« Au fil des ans, j’ai remarqué que l’art de la mosaïque, au cours de sa longue histoire, a surtout servi à documenter les réalisations masculines. Les représentations de femmes en mosaïque étaient limitées au domaine des figures saintes, des divinités mythologiques ou des figures allégoriques qui n’incarnent que des vertus féminines spécifiques ou des concepts ésotériques. » C’est sur ces mots que Lilian Broca, artiste mosaïste, explique son intérêt pour la représentation des grandes femmes de l’histoire sur ces petits fragments colorés qui célèbrent les héros et les victoires des puissants.
Exposée jusqu’au 15 août 2022 au Centre culturel italien de Vancouver (ICC), la série Mary Magdalene Resurrected redonne toute sa gloire à Marie Madeleine, disciple de Jésus Christ injustement transformée par le clergé en figure de débauche pour servir d’exemple de repentance.
Représentation
Tout au long de sa carrière artistique, Lilian Broca a exploré les disparités dans les dynamiques de pouvoir masculines et féminines et c’est ce manque de représentation qui l’a poussée vers la mosaïque dans la seconde moitié de sa carrière, laissant derrière elle la peinture et le dessin figuratifs auxquels elle s’était consacrée auparavant.

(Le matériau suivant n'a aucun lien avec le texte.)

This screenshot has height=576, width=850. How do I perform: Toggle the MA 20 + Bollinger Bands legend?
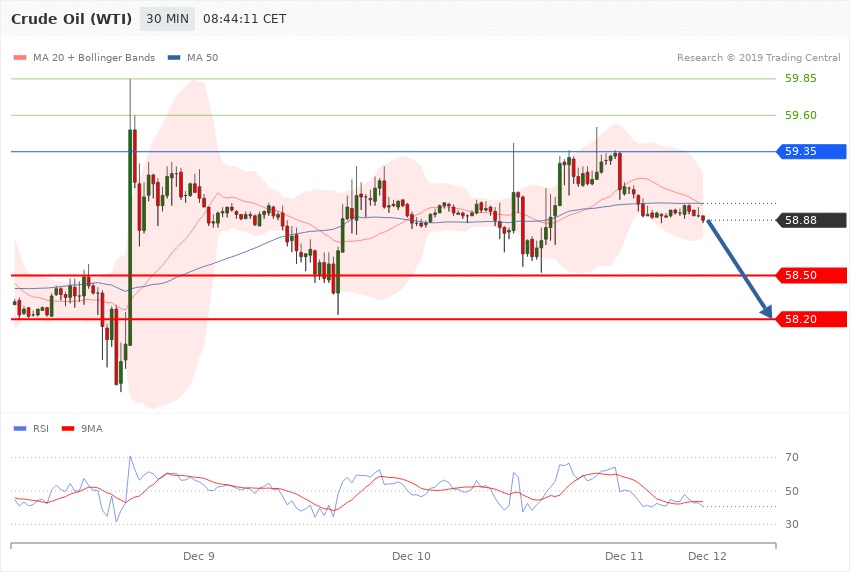85,57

En 2002, l’artiste se voit donner l’occasion de présenter la reine Esther et son histoire sur de grandes mosaïques en verre. Sans formation préalable dans cette nouvelle discipline, Lilian Broca achète le matériel nécessaire à cet imposant projet et se plonge directement dans l’art de la mosaïque. Ce premier projet, composé de dix mosaïques très grand format, a requis sept ans de travail solitaire pendant lesquels Lilian Broca a parfait sa technique et son savoir-faire. « Depuis lors, j’ai continué à travailler dans ce nouveau médium en réalisant deux nouvelles séries de mosaïques, l’une sur la Judith biblique et la présente sur Marie-Madeleine », raconte l’artiste.
Riche collaboration
Acceptant des projets de plus en plus ambitieux, Lilian Broca s’est associée au studio mont-réalais Mosaika pour réaliser ses œuvres plus rapidement. La série sur Marie Madeleine exposée au Centre culturel italien de Vancouver est le fruit de cette riche collaboration entre l’artiste et des talents mosaïstes de Montréal. Il a fallu six ans de travail minutieux pour terminer ces impressionnantes mosaïques de plus de six pieds de haut, le projet ayant été retardé par la pandémie. L’artiste a commencé par des recherches approfondies sur Marie Madeleine et l’histoire de sa représentation. « Malgré les efforts considérables déployés pour la marginaliser et minimiser son importance, Marie-Madeleine a atteint l’immortalité grâce à son courage et à sa loyauté envers Yeshua ben Yosef, un homme charismatique et doux qui pensait que les femmes étaient dignes d’attention et de respect à une époque où cela n’était même pas envisagé », raconte la mosaïste avant d’ajouter : « Pendant vingt siècles, Yeshua, ou Jésus, a été à la fois un pont et une barrière entre les religions juive et chrétienne. Bien que je trouve Jésus tout aussi fascinant, cet ouvrage ne porte pas sur lui. Il est strictement consacré à sa disciple favorite et bien-aimée, Marie la Magdaléenne. »
Monumentales
Et l’érudition que Broca possède sur ces histoires volontairement déformées se retrouve partout dans ses œuvres, dans les détails dorés de ces œuvres monumentales, tout comme dans les écrits sacrés apparaissant sur les mosaïques. Ces belles lettres racontant chaque scène n’ont pas été laissées au hasard. « J’ai décidé d’utiliser sept différents textes écrits dans des langues parlées à l’époque de Marie-Madeleine », explique Lilian Broca, avant de préciser : « Il y en a un en hébreu, un en araméen, un en grec ancien, un en amharique, un en latin, un en arménien et un en copte. Ils symbolisent les nombreuses versions de l’histoire ancienne d’une femme très malmenée que l’histoire n’a pas traitée avec bonté. » Et en associant chaque texte à une de ses mosaïques, l’artiste répare le tort qui a été causé à la fervente disciple dans autant de versions, autant d’écrits.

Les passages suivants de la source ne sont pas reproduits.